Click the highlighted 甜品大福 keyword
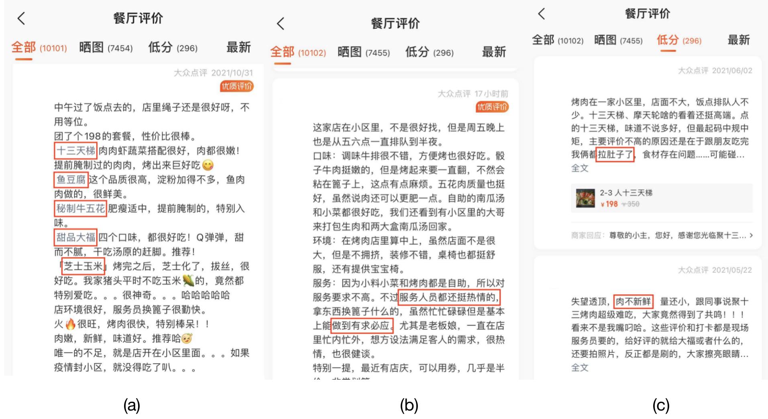 pos(76,237)
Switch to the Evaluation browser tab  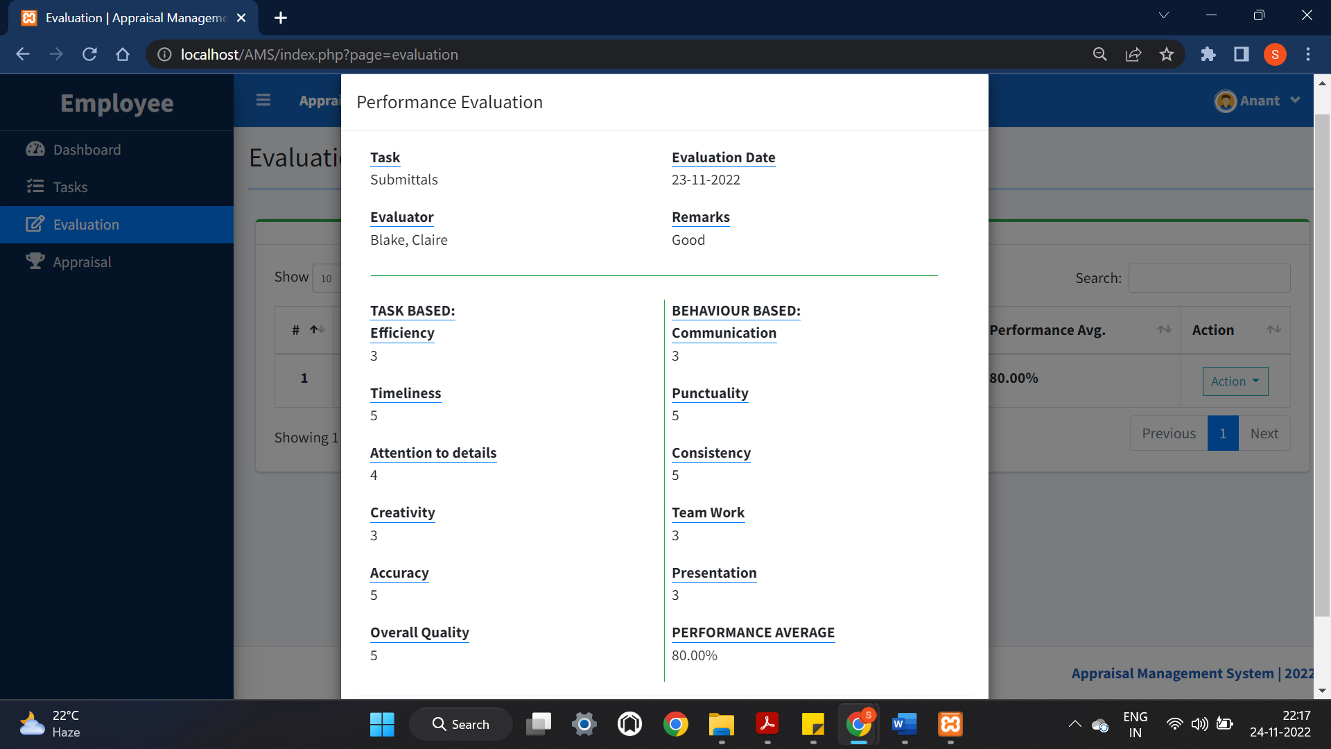(125, 18)
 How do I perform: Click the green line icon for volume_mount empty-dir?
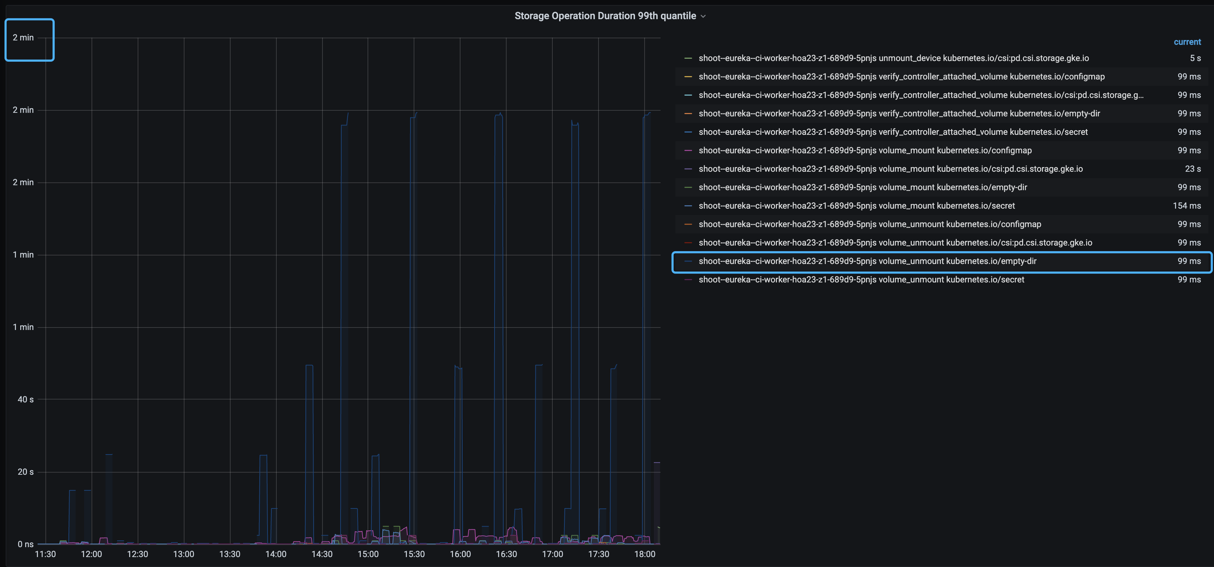pyautogui.click(x=688, y=187)
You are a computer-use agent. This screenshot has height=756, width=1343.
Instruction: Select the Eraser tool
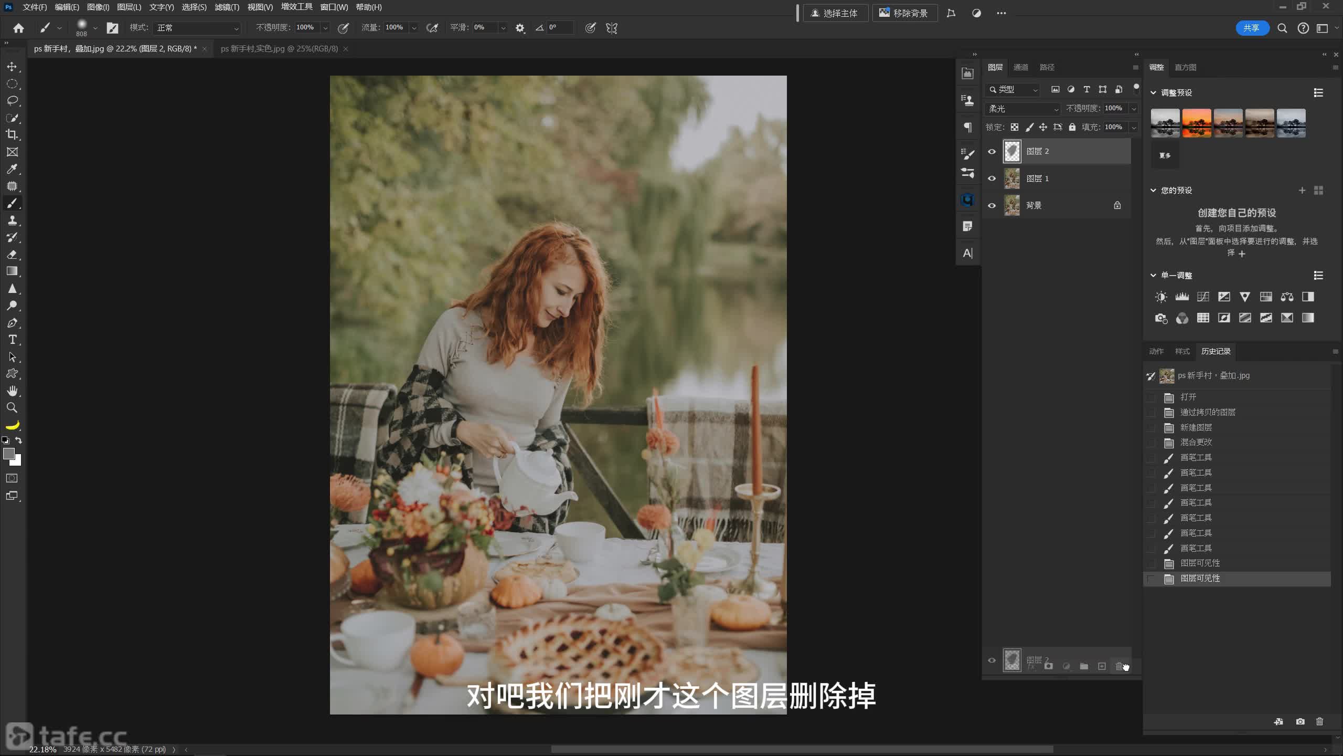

====

§ Your goal
From the line that holds "You are a computer-use" to the last line of the data, return those lines exactly and nothing else; both ends count, and pictures stay out.

§ Worked solution
You are a computer-use agent. This screenshot has height=756, width=1343.
Instruction: Select the Eraser tool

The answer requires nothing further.